そう言われると分かっていて、次の言葉は考えていた。
あの日を変えるための一言を。
『明日一日だけ、俺に時間をくれないか?』
とぼけて返事を待っている一華に続けて言葉を返す。
ルチアは覚えているか分からないけど、俺はあの日約束を破ってしまったんだ。
その約束を、今守らせて欲しいんだ。
じゃないと、俺、いつまでもあの日のことを引きずると思う。
それが、彼女への報いであった。何かを諦めたように両目を閉じた彼女は、ふっとため息をつき「わかったよ。」と自分への返事を返してくれた。
@
じゃあ、電燈を消すよ。
「死んだ友人のために、明日の日のためのお祈りを捧げたい。」
手元にある に入った蝋燭の火を付けた。
電燈の消すと一華が胸元へと入り込む。
「明日はきっと、みんなが報われればいいね。
おばあちゃんも亡くなったみんなも、報われるような明日が、いつか来るよ。」
一華はゆっくり私の甲に手を添えると、蝋燭を中心に滴る血で何かの円陣を描いていく。
興奮を抑えように一華の体温が衣服を通り過ぎて感じられる。
この儀式を祖母から聞いたことがあるがあった。
契約の儀式。
そう、彼女も知っているはずの儀式だ。
私が祖母からこの術を教わっていることは知らないのだろうか。
血と血を交して、我らはひとつになりけよ。
時は、君と僕を許し、永遠と続くこの道を歩みたまえ。
「やっちゃったね」
「何が?」
何を言われても、惚けるほかなかった。
彼女が、死者への祈りというのであれば、それはそうなのだ。
なんでもないよという返事には、笑みが零れる。
「知らなくていい。たけしはそのほうが幸せだから。」
苦しいほどの寛恕が彼女から、皮膚の体温を伝わって頭の中への感情へと変換されていく。。
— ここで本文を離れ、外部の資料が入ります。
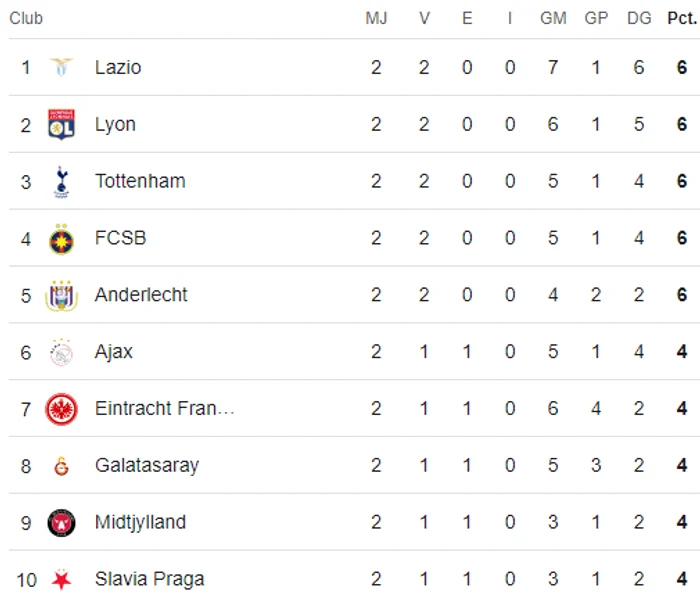Click the Slavia Praga red star icon

point(61,579)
分かっていることを、また無視をして、続けることが辛かった。
今までに感じたことのない赤と青のラインが、絡まり始める。
昨日感じた、あの憎悪もなかった。
感じていたが、それは敵意のない感情だとすぐには分かった。
一華の中に残った、この街の記憶がすべて、彼女なんだ。
ずっと、忘れていた。
昔は自身もそうであったように、一華にとってもこの村は生きてきた証なのだ。
「歩生ちゃんは、大人になったら、どうするの?」
自分たちは今からそれを捨てて生きていけるのだろうか
不安がたちのぼる
「歩生は、将来どうしたい?」
という話題に、考えるようにしていると、彼女の口が何度も迸る。
今は、この時間が長く続けばいい。それだけを考えるようにした。